I don't know Nick personally but his name is familiar to me within the Liberal Democrat Party and as he states he is a former Parliamentary candidate for the party in Wiltshire. He explains the many different reasons why he's leaving front-line politics after 5 years. I thought that his deliberations were very honest and thought-provoking and I'm sure he speaks for many people involved in politics for differing parties and at varying levels when he said in conclusion...

Nick Radford

"In all the 5 years that I was in politics, I never met a single person involved who came across as content, peaceful and happy in life. Everyone in politics is strained. I just don't think it is an occupation which puts you at peace. There is constant conflict, drama, hyperbole and everyone is always in a rush. You're always being attacked or attacking someone - it's just not good karma. It leaves you nervous, paranoid, hollow. There was no time for the simple things in life.

These days I feel like a different person. I have a quiet, wholesome happiness right at my core. I know it sounds cliched but I have an "inner peace" which I never had at any point in the last 5 years. I get to read books, go for runs, make good food, research obscure topics that interest me, spend time with my family and with Eeva, dream and make plans for the future – it's like a whole new lease of life".

I can certainly sympathise with his views. Being in politics isn't easy. It is immensly rewarding when you successfully help a resident with one of their concerns or when you have made a positive contribution to a facet of policy-making but living your life in the public eye can sometimes result in some of the emotions above that Nick testifies too.

I've been doing this now for 7 years and as mentioned previously, I intend to stand for re-election to Ceredigion Couny Council next year. I enjoy the drama, the hyperbole and the rush. If I didn't, I wouldn't have lasted as long as I already have.

But I'm only 28. In a way, like Nick, I've gone about it in an unconventional sense. Instead of taking on front-line politics in my latter years as is usually the case with many, I've done so from an early age - being elected originally at the age of 21.

Who's to know how I'll feel in 5, 10, 15, 20 years time. But I know that if the enjoyment of the cut and thrust of being in politics is ever overtaken by that hollow sense of paranoia and nervousness, then the time would come for me to make the same bold decision that Nick has made.

Good luck to you Nick. It's a courageous man that makes a life-changing decision from a life he has known to one he may not.

I wish you the best for your future.


  1. I got to campaign for Nick back in 2010. It is a shame he is leaving front line politics but I completely understand the attacks after the election I remember as being particularly personal.
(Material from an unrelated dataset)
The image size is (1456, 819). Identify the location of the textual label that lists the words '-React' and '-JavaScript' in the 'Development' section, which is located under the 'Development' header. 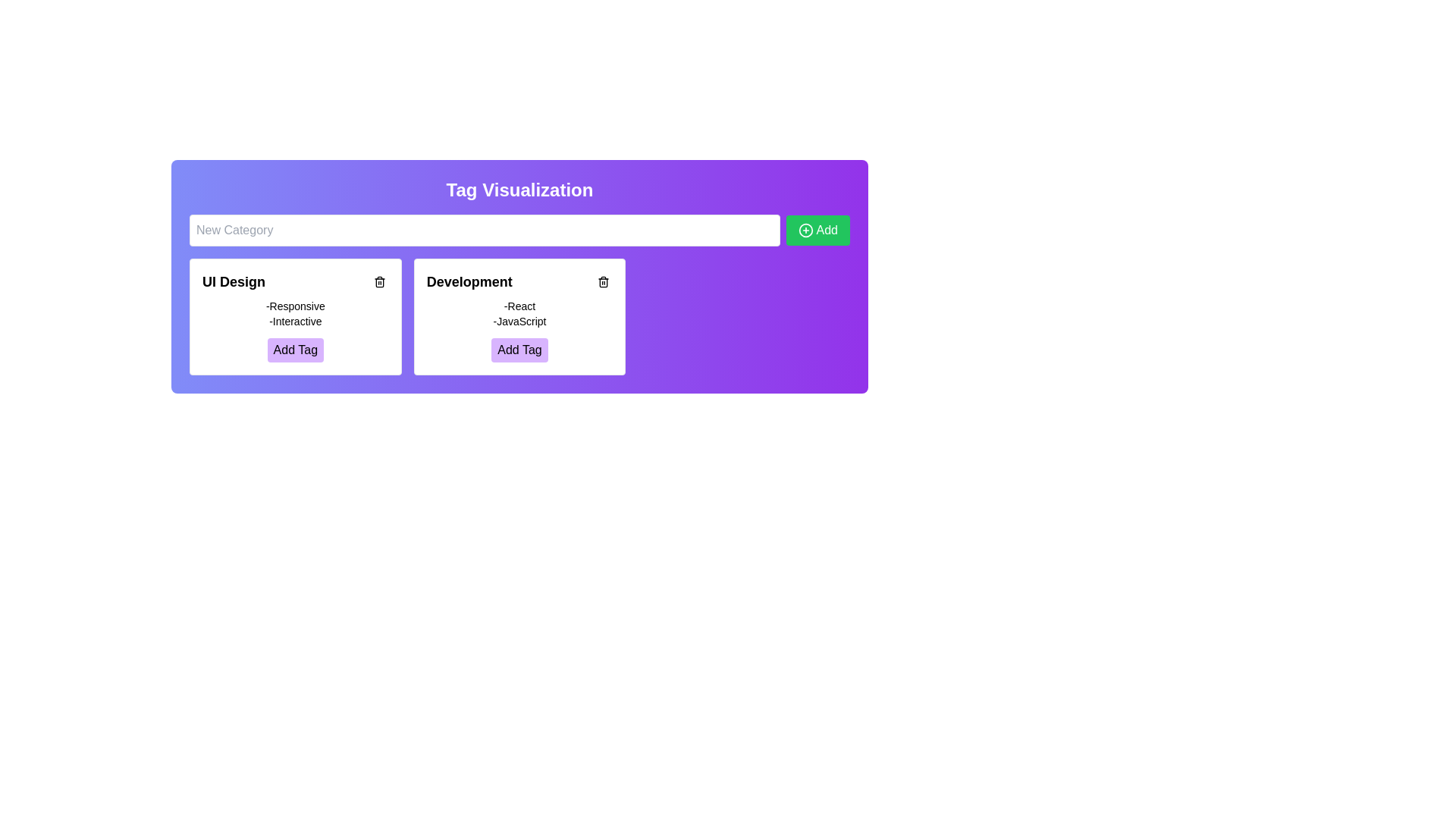
(519, 312).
  2. If it is any consolation, Mark, I will be 37 by the time of the next local elections in Ceredigion and would like to (if there are no huge objections) stand for the Lib Dems again in those elections, something I have done continually since 2004 (for Henfynwy, then for Ciliau Aeron in 2008) and I do so simply to be able to say (if I am elected) "Right, what would you like me to do on your behalf in council?"